The WebEMEP component is responsible for retrieving data from the EMEP site and to make the information available on the platform. The Norwegian Meteorological Institute provides a catalogue that contains all the available services and data sets, and their URL paths. Therefore, the first step is to download the catalogue. The next step is to download and store the data, using the catalogue. The data provided by EMEP represents all of Europe, but there is only interest in a portion of that data. So the downloaded data has to be cut by using a polygon feature delimiting the relevant spatial domain, which can be altered. After the cut, the data is uploaded to the GeoServer, using the GeoServer API.

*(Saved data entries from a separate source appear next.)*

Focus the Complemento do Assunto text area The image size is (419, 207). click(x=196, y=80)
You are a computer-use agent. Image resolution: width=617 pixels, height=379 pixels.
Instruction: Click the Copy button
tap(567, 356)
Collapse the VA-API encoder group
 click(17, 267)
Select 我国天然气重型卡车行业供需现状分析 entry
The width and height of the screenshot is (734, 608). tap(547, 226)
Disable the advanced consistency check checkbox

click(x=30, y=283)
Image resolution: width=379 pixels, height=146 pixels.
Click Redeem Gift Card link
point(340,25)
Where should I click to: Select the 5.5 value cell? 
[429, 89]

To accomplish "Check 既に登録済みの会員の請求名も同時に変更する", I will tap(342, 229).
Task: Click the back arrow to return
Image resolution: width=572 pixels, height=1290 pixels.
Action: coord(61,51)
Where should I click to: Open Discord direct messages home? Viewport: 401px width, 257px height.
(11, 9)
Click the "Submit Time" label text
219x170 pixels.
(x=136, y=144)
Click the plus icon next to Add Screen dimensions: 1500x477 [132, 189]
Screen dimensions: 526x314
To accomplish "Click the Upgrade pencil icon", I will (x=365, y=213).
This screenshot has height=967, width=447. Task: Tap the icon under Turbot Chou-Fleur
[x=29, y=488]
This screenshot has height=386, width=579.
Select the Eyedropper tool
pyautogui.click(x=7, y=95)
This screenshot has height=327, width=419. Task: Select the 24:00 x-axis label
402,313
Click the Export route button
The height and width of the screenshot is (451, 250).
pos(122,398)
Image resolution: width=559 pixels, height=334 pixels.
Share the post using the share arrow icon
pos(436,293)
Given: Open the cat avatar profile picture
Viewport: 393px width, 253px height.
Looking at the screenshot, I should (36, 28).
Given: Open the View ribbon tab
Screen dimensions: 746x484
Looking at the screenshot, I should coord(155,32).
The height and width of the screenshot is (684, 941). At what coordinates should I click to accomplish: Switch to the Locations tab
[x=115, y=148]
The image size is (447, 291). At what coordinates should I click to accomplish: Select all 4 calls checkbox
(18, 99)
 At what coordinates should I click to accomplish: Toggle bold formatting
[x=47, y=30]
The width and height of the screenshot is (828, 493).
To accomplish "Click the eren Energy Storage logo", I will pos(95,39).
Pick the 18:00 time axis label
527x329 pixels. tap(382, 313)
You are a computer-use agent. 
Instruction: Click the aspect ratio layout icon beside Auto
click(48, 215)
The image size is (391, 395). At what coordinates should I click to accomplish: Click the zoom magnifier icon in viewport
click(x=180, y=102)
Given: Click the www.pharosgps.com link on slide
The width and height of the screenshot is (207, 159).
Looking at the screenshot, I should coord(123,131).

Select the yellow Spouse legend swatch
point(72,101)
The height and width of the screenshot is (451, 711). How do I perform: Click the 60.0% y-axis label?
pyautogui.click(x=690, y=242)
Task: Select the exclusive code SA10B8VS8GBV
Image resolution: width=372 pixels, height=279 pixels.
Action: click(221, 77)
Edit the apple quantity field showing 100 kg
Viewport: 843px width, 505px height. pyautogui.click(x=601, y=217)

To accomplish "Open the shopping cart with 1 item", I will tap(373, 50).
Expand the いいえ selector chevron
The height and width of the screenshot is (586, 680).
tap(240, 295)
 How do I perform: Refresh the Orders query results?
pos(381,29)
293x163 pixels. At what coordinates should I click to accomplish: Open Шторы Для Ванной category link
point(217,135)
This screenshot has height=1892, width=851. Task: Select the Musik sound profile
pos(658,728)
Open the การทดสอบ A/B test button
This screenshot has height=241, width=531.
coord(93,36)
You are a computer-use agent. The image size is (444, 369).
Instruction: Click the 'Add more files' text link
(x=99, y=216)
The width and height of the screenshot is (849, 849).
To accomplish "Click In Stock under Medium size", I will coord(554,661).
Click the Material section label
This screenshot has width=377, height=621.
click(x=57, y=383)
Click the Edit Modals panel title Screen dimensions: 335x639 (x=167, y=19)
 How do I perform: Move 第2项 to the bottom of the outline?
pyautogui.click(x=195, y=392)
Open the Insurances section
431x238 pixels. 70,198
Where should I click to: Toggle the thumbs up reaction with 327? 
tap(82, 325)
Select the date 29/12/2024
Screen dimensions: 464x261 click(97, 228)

The Norwegian Meteorological Institute updates their catalogue yearly, normally at the same time of the year. Thus, the best way to guarantee the use of model predictions made with the most recent EMEP model version is to use a scheduler which updates all available data on a day set by the programmer. The scheduler is created using the Celery, a Python Library that manages task queues. This scheduler is a periodic Task manager, that kicks off tasks at regular intervals. The tasks are then executed by available worker nodes in the cluster. The programmer can choose the date and the frequency of the task, that is responsible to replace all the data that is available on the EMEP server.
The data management uses a dictionary that contains information of the catalogue that helps to track the data stored on the GeoServer. In addition, the management of this data is made through the available OGC standards and/or through the user interface made available by GeoServer.
For security reasons, the GeoServer cannot be accessed directly from the outside. Therefore, a proxy that gives indirect access to the GeoServer is used, that changes the URL and adjusts the query string of the request to match the OGC standards of the GeoServer. This proxy is responsible to forward the requests to the GeoServer or to the EMEP website, when the GeoServer is down.
The GeoServer cannot be accessed directly from the outside. Therefore, it used a proxy that gives indirect access to the GeoServer. The API has only one available interface that uses the proxy to redirect to the GeoServer, changing the URL and adjusting the query string of the request to match the OGC standards of the GeoServer. This interface is used to get data from the GeoServer.